We're losing teachers---for good

Paying teachers what they deserve isn't "throwing money at the problem." It's basic justice and equity. We have a very strange hierarchy in this country. We revere and pay big bucks to scumbag lawyers and politicians but treat teachers like glorified day care workers.

 

In how many professions are people expected to pay for their own office supplies? Teachers, however, routinely pay for classroom materials out of their own pockets. I routinely spend $300 a month for stuff the district SHOULD be supplying.

 

Teacher shortages are directly caused by poor teacher pay. Consider--you need a college degree PLUS four to six years of postgraduate work in order to get a teaching license. Then, you get paid about as well as a Starbucks barista--while staggering under the burden of all that student debt you acquired during your long journey through the halls of academe. It's a wonder anyone at all wants to teach.

Paying teachers what they deserve isn't "throwing money at the problem." It's basic justice and equity. We have a very strange hierarchy in this country. We revere and pay big bucks to scumbag lawyers and politicians but treat teachers like glorified day care workers.

 

In how many professions are people expected to pay for their own office supplies? Teachers, however, routinely pay for classroom materials out of their own pockets. I routinely spend $300 a month for stuff the district SHOULD be supplying.

 

Teacher shortages are directly caused by poor teacher pay. Consider--you need a college degree PLUS four to six years of postgraduate work in order to get a teaching license. Then, you get paid about as well as a Starbucks barista--while staggering under the burden of all that student debt you acquired during your long journey through the halls of academe. It's a wonder anyone at all wants to teach.

Deserve is the key word. I'm sure you know many that don't even deserve minimum wage.

My point being paying them more doesn't make them better teachers. But I think you acknowledged that when you mentioned politicians being paid too much.

Edited on Oct 12, 2020 10:43am
Originally posted by: Rick Sanchez

Deserve is the key word. I'm sure you know many that don't even deserve minimum wage.

My point being paying them more doesn't make them better teachers. But I think you acknowledged that when you mentioned politicians being paid too much.


You're missing the point. Paying them more makes the profession as a whole more attractive, which means that more young people will choose to become teachers rather than lawyers or politicians, which we all can agree, we have too many of already.

 

And no, I don't know ANY teachers who only deserve to get paid minimum wage. They are responsible for hundreds of kids. They're professionals.


Paying them more yes makes more want to do the job but it still doesn't make them better at the job. Again look at your example politicians make big bucks but they suck at their job. Paying them more sure didn't make them good but there sure is a lot of people that would love having that cushy "job".

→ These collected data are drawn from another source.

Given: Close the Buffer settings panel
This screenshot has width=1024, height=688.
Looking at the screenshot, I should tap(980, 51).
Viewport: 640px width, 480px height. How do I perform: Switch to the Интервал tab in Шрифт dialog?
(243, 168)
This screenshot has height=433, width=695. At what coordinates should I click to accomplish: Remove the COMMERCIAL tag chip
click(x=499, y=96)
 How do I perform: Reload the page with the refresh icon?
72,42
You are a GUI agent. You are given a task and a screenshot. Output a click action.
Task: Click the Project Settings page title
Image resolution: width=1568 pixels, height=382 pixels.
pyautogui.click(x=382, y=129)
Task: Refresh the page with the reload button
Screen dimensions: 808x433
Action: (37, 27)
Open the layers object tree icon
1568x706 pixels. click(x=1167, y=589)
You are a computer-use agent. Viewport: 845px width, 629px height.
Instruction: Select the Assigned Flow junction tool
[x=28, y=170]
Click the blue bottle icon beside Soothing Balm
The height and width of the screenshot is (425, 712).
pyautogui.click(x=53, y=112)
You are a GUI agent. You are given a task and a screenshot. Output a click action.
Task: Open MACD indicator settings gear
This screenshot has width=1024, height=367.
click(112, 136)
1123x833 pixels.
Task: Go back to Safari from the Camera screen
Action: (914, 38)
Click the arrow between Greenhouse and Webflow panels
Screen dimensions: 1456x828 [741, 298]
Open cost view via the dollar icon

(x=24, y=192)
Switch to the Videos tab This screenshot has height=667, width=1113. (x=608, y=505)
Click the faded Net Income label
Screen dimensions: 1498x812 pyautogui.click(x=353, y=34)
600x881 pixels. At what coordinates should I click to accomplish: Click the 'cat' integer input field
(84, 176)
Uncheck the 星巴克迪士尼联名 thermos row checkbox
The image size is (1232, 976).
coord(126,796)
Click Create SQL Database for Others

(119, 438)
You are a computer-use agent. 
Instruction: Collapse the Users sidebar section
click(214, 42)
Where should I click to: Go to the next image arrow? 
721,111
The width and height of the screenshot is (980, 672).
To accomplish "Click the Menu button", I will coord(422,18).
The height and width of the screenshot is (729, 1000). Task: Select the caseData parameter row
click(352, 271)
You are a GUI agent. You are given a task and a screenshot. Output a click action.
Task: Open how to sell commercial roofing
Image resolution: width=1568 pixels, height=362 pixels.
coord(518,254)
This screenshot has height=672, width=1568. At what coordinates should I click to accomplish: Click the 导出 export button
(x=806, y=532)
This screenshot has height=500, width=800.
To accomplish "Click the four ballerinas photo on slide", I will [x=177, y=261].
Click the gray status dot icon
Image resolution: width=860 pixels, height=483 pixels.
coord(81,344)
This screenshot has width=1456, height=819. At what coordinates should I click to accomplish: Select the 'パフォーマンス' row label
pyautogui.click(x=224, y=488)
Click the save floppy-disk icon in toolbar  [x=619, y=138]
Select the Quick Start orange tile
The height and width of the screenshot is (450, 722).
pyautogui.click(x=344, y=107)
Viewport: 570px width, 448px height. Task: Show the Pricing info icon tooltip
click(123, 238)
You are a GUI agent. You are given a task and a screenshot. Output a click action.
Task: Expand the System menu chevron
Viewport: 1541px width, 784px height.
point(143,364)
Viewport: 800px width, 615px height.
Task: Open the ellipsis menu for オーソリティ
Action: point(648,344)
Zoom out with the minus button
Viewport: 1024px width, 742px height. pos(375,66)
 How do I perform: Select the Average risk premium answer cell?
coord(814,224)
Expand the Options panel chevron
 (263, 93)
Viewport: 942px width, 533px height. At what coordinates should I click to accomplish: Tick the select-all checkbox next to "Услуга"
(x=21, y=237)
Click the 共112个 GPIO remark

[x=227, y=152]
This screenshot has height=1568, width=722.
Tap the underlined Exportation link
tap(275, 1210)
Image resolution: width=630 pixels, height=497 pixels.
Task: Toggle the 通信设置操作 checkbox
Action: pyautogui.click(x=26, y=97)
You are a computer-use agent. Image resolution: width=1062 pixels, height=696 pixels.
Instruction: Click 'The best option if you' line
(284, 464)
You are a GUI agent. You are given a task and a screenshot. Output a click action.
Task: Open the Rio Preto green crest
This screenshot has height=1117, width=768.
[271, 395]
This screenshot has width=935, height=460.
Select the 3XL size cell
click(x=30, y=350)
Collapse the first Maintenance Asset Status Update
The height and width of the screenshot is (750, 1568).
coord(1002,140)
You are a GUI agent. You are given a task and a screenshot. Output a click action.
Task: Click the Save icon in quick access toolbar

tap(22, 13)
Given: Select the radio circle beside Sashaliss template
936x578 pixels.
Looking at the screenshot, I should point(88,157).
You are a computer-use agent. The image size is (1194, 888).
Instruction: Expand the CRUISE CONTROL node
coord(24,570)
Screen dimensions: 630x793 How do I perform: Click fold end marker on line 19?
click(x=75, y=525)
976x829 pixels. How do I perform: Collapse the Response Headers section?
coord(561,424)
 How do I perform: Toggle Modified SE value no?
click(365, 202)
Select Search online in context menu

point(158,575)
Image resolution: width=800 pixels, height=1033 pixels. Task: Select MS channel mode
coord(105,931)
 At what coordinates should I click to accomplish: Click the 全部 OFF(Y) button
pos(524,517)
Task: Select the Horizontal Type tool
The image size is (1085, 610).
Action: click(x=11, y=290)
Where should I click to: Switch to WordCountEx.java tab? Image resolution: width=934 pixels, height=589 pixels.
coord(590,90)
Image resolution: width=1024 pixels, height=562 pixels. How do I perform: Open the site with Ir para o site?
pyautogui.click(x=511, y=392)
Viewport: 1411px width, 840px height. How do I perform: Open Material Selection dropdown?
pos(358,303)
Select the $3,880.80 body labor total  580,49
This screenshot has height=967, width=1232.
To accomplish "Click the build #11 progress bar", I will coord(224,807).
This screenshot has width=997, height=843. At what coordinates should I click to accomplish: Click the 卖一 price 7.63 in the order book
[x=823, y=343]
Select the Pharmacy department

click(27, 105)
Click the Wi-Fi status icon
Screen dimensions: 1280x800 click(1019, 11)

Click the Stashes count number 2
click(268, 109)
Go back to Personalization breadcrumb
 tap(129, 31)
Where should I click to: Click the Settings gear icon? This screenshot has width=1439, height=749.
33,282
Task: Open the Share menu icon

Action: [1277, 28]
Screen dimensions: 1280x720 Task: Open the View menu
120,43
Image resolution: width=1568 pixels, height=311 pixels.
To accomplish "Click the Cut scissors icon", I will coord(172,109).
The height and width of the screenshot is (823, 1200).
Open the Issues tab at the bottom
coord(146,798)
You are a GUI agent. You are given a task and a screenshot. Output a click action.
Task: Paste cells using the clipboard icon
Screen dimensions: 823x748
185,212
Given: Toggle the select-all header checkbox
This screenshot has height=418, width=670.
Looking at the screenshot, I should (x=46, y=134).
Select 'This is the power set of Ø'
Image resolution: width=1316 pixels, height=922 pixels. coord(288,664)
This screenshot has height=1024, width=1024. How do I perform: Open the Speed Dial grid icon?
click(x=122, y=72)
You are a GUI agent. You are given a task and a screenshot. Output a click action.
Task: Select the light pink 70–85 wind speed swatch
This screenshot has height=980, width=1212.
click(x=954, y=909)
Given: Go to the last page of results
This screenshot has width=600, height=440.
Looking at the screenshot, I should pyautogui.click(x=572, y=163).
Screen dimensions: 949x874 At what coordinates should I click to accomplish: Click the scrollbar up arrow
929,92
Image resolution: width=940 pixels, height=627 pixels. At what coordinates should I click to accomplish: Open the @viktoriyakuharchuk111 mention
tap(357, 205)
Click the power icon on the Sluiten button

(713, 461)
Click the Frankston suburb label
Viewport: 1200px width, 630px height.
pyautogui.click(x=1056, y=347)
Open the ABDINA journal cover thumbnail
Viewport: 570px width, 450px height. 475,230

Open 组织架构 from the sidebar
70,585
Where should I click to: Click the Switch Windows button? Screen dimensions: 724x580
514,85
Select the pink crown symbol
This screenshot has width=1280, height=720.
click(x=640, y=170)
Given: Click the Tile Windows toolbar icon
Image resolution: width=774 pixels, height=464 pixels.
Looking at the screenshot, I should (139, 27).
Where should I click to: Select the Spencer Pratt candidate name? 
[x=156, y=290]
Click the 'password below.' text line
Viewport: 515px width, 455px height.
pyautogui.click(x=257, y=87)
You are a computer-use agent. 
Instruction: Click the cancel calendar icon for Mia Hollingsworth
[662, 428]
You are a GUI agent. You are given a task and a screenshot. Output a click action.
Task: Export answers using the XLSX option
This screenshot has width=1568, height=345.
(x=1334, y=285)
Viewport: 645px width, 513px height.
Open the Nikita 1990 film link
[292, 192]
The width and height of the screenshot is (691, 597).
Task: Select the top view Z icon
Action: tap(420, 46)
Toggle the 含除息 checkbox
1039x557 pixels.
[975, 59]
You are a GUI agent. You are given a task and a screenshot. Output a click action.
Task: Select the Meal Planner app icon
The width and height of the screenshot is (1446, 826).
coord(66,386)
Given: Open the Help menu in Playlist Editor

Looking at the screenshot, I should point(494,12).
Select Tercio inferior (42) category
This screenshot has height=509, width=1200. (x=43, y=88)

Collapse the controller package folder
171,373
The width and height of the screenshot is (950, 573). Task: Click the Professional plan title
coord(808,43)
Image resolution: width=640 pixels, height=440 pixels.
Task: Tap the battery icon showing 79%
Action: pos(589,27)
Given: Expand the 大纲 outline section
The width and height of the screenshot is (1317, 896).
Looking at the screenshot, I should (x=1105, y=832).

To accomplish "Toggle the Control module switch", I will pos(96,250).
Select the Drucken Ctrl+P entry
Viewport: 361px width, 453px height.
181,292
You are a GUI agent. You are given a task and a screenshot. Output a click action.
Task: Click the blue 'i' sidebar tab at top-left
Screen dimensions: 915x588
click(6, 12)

You still get a pension that will pay you after you retire. For some that is more than they made as a teacher but for most it is less, but you still have that and it helps equal out what you didn't get while you were teaching. Most of the rest of us are on our own, and that was our decision in our carrer choices.

Their pensions are something that they have paid into and hopefully the schools and states have kept them and will keep them solvent! Nothing worse than putting in your 30 years to find out that your local or state got sold a bill of goods by some fast-talking financial planner! 

Teachers in our state (Nebraska) are not over paid, like every job not all put in the same time and effort. Hopefully they eventually sort the poor out like most jobs. We do not hold them in the importance of our countries future as we should.

Originally posted by: Rick Sanchez

Paying them more yes makes more want to do the job but it still doesn't make them better at the job. Again look at your example politicians make big bucks but they suck at their job. Paying them more sure didn't make them good but there sure is a lot of people that would love having that cushy "job".


You continue to miss the point. There's a shortage of teachers, in no small part because we don't incentivize teaching by paying teachers adequately. I'm not talking about making the existing teachers "better," by whatever metric you happen to think is correct.

 

I don't know of any other profession that requires a degree + extensive training, yet pays so little.

Public school principals lose their jobs when their schools don't achieve certain test scores or achieve other merits. So yes, ineffective public school teachers do get fired. And you know where they then have to find jobs?

 

At private schools and charter schools. Typically, they have much lower standards.

A principal loses their job is wrong. They are not the one doing the teaching. The principal should give guideance to the teaching staff to help make them better but he can't do their job for them, that is when the principal should make a recomendation/review to the school board about the teacher and let them decide who goes.